Aim A:
Can you echo, word for word, the portion of the news item below that opens with the words containing "Osman Kalin is" and closes with "construction simpler. (AFP)"?

Reading passage:
Turkish garden in shade of Berlin Wall

Osman Kalin is the proud occupier of his very own patch of no man's land. The cabbages, cherry trees and grape vines that grow on his allotment, a short ride from Checkpoint Charlie, are flourishing on a patch of earth the pensioner accidentally seized from East Germany when the Berlin Wall was still standing.

Mr Kalin's bower has become a popular attraction for tourists in search of Cold War mementos.

One day in 1983, the Turk decided to clear up a spot of rough ground littered with rubbish on the western side of the Cold War barrier so he could grow vegetables there. He had no idea the land actually belonged to East Berlin.

The plot lay on a slight kink in the postwar partition of Berlin that East German authorities chose to leave on the other side of the Wall to make construction simpler. (AFP)

Unhappy with olives, man destroys bar

Police in Spain have detained a man who wrecked a bar after the olives he was served failed to come up to standard.

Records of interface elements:
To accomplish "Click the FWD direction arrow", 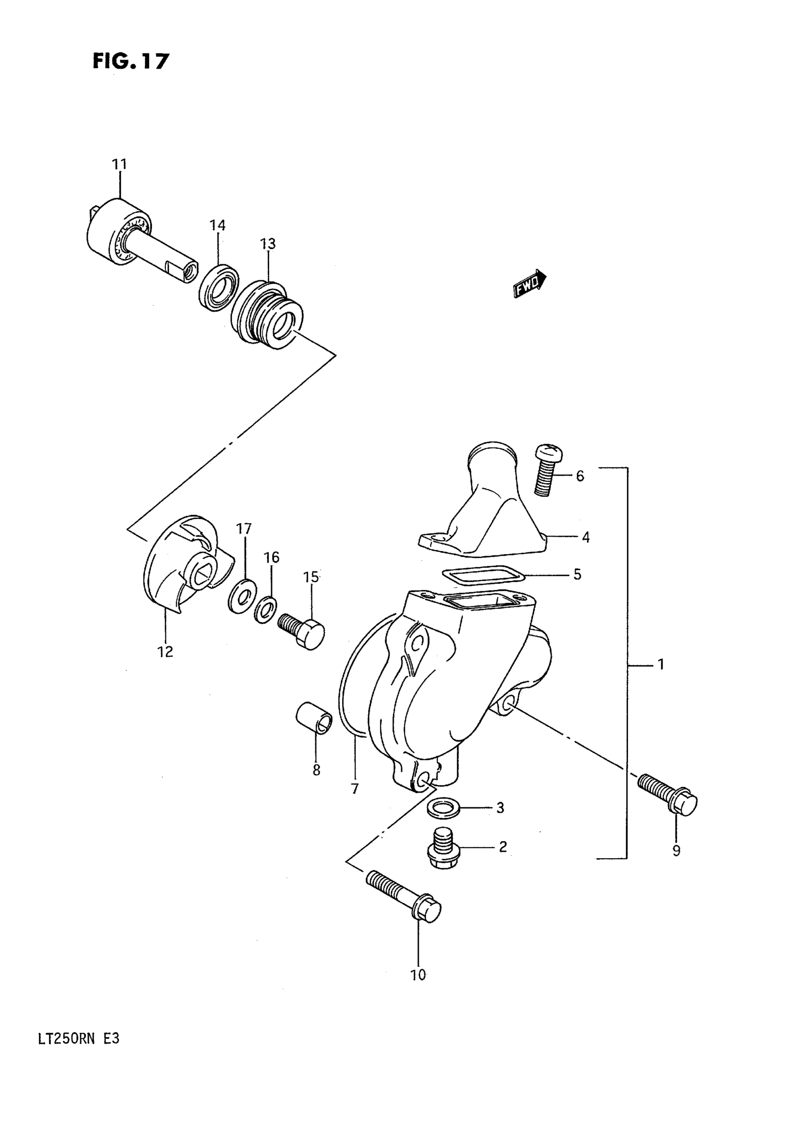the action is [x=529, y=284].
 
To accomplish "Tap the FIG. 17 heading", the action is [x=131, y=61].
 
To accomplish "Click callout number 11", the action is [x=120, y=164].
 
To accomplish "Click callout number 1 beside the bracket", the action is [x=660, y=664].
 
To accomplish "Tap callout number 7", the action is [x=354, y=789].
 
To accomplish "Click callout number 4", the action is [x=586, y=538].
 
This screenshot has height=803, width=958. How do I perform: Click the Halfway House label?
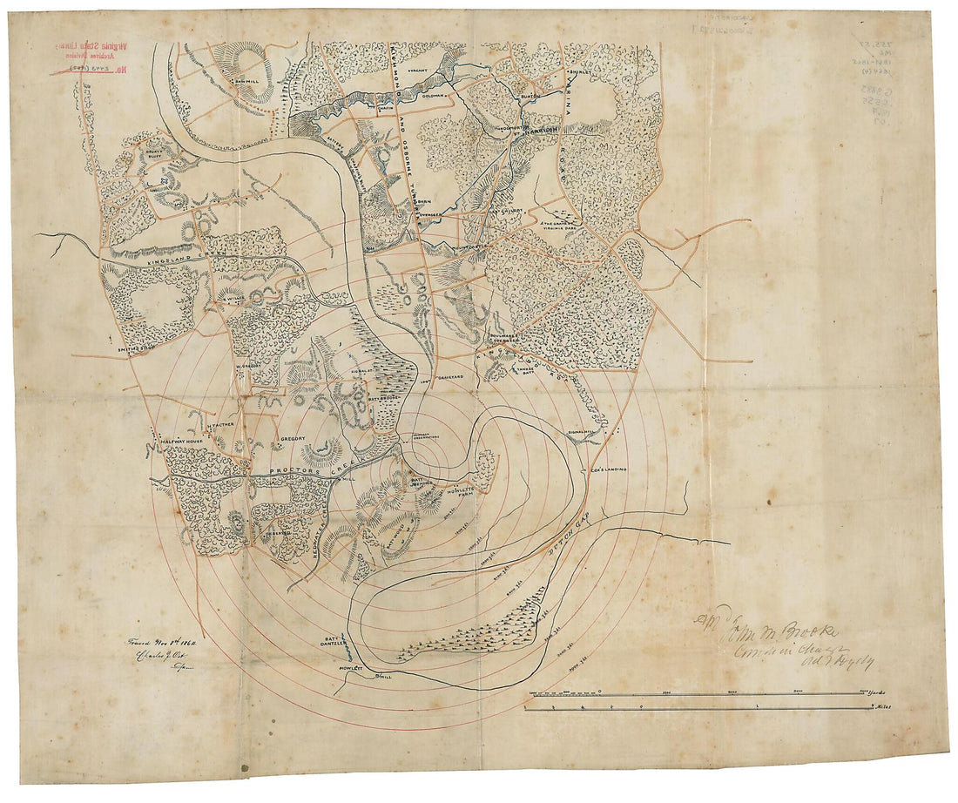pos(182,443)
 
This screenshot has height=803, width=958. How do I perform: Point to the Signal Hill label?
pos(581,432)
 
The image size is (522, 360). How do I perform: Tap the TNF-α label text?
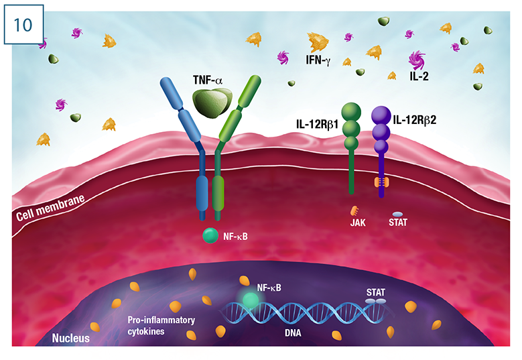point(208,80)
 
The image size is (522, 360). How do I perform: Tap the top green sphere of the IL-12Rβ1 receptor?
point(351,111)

...

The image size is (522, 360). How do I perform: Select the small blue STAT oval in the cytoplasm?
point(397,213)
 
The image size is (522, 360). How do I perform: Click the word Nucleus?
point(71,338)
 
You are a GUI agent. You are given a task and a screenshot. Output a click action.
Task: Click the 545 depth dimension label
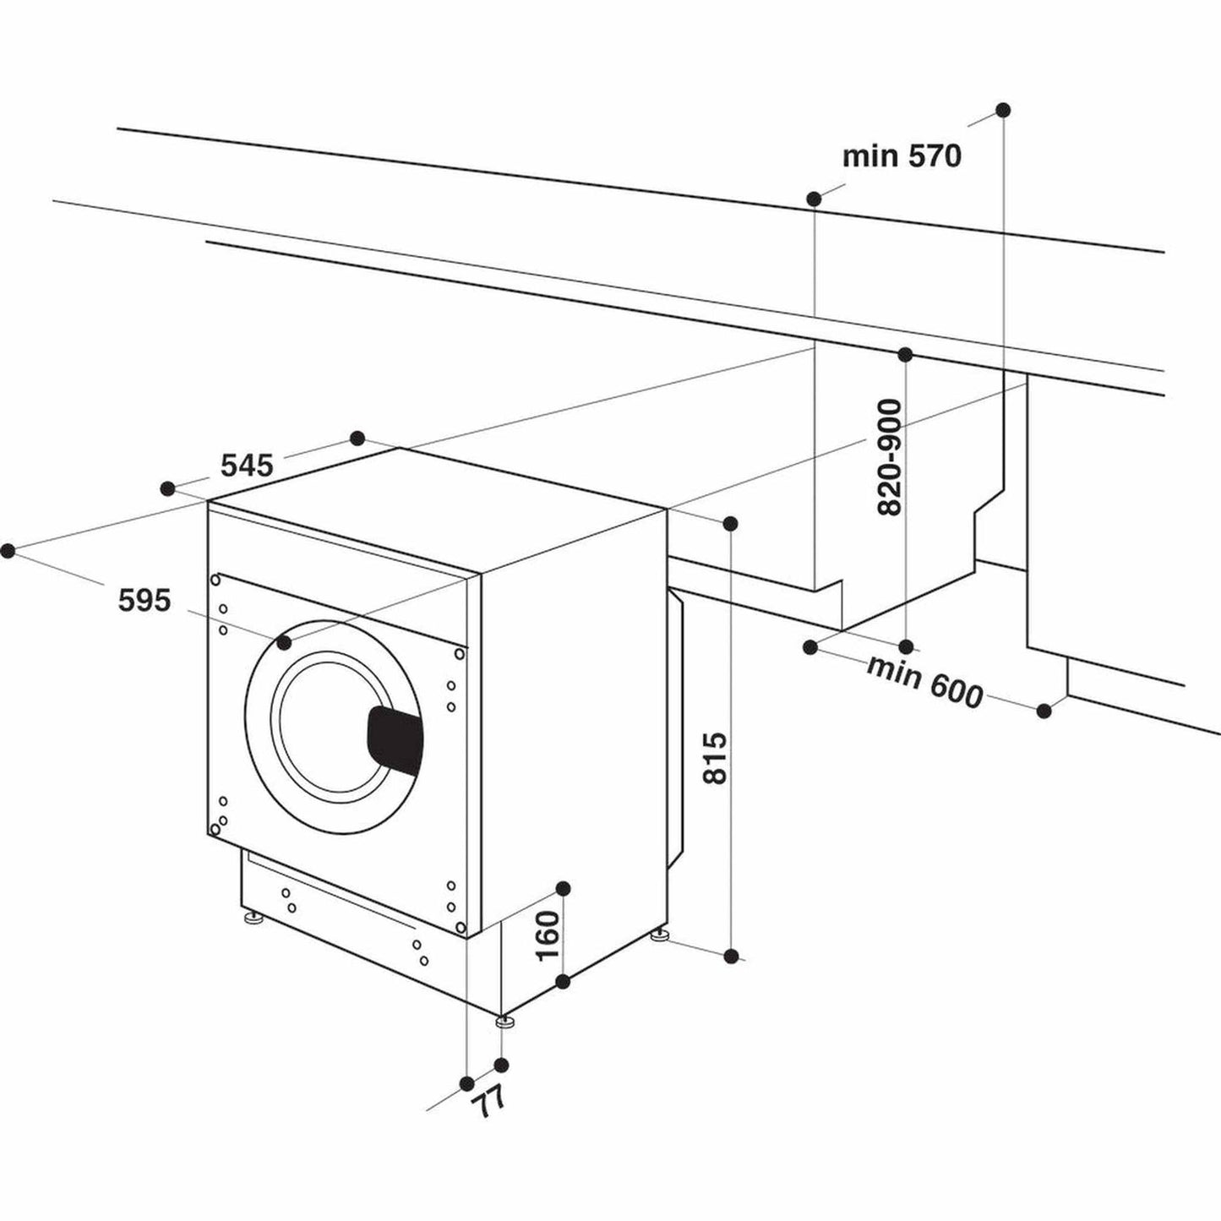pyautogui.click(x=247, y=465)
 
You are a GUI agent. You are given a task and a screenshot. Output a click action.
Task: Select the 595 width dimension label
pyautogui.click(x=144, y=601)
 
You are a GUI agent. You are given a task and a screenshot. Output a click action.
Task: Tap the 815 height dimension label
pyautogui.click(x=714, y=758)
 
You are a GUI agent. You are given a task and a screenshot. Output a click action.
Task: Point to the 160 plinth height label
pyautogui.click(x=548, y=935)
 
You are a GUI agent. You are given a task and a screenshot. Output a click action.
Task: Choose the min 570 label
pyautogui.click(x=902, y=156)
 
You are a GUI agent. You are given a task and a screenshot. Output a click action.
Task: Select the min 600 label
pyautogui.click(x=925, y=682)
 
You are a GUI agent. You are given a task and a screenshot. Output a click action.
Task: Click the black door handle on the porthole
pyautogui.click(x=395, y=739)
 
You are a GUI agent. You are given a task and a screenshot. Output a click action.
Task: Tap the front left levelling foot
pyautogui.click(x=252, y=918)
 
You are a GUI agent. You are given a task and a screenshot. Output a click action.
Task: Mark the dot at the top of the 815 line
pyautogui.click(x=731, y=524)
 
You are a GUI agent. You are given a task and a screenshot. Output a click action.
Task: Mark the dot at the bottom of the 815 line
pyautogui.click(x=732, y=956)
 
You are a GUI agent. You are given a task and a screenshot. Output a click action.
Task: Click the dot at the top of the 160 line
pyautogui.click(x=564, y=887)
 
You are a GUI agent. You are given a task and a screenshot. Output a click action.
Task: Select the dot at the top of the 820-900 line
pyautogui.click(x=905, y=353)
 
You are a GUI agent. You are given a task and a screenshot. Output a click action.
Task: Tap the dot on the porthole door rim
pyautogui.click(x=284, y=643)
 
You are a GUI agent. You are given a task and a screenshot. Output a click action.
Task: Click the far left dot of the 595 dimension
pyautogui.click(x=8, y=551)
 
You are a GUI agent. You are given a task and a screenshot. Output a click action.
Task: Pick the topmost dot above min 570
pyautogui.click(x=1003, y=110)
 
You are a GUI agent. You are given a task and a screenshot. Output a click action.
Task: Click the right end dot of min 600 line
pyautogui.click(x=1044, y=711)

Aim B:
Which lines of the listing above contain the word "door"? Collect every such line and copy each one out in full.

Final answer A:
Osman Kalin is the proud occupier of his very own patch of no man's land. The cabbages, cherry trees and grape vines that grow on his allotment, a short ride from Checkpoint Charlie, are flourishing on a patch of earth the pensioner accidentally seized from East Germany when the Berlin Wall was still standing.

Mr Kalin's bower has become a popular attraction for tourists in search of Cold War mementos.

One day in 1983, the Turk decided to clear up a spot of rough ground littered with rubbish on the western side of the Cold War barrier so he could grow vegetables there. He had no idea the land actually belonged to East Berlin.

The plot lay on a slight kink in the postwar partition of Berlin that East German authorities chose to leave on the other side of the Wall to make construction simpler. (AFP)

Final answer B:
Task: Click the black door handle on the porthole
Task: Tap the dot on the porthole door rim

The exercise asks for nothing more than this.